--- START ---

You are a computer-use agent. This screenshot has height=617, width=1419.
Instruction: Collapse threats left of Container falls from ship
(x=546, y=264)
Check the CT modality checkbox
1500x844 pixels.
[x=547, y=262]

--- END ---

◆ **What to do**: Output only a verbatim copy of the lines spanning from the line that contains "Instruction: Collapse threats" to the end of the records above.

◆ **Answer below**:
Instruction: Collapse threats left of Container falls from ship
(x=546, y=264)
Check the CT modality checkbox
1500x844 pixels.
[x=547, y=262]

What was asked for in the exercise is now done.